• _Saved entries_:

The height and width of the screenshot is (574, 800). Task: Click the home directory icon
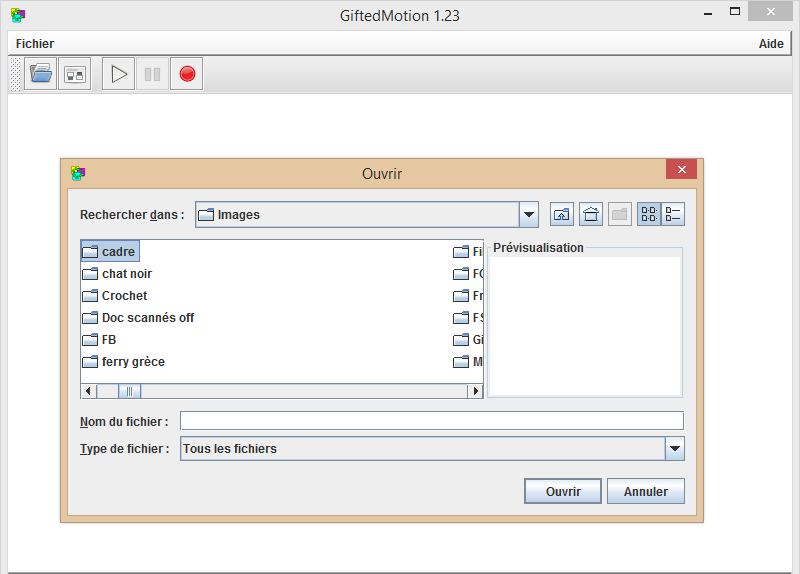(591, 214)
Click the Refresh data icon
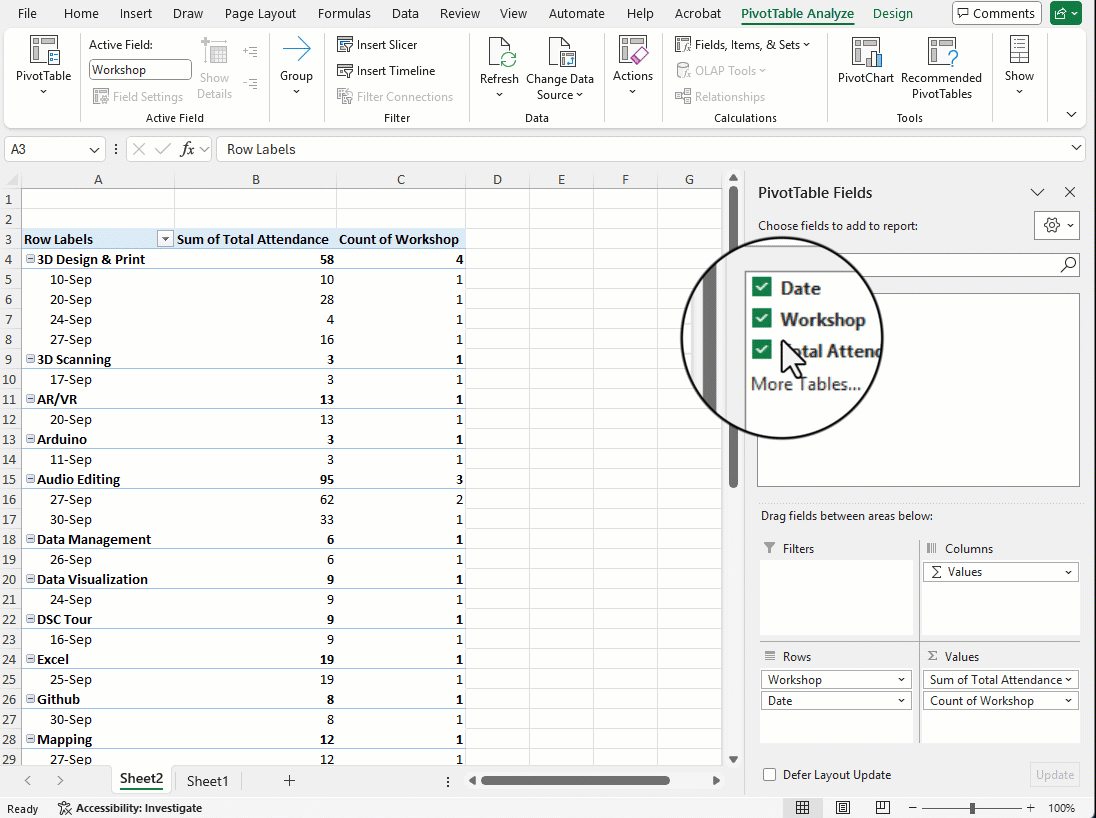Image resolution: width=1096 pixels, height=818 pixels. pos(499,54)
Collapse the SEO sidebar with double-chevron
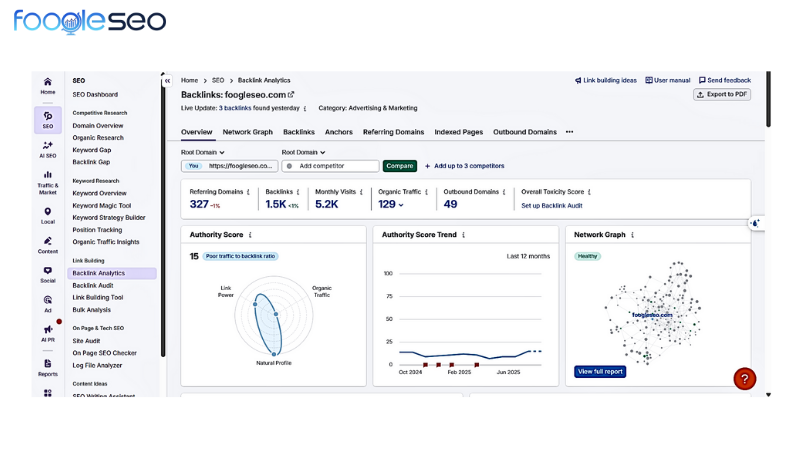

• _WHAT YOU ARE ASKED TO DO_: Word for word, copy all the entries above, but with no pictures.

• _EXERCISE RESULT_:
The height and width of the screenshot is (574, 800). Task: Click the home directory icon
(591, 214)
Click the Refresh data icon
Image resolution: width=1096 pixels, height=818 pixels. pos(499,54)
Collapse the SEO sidebar with double-chevron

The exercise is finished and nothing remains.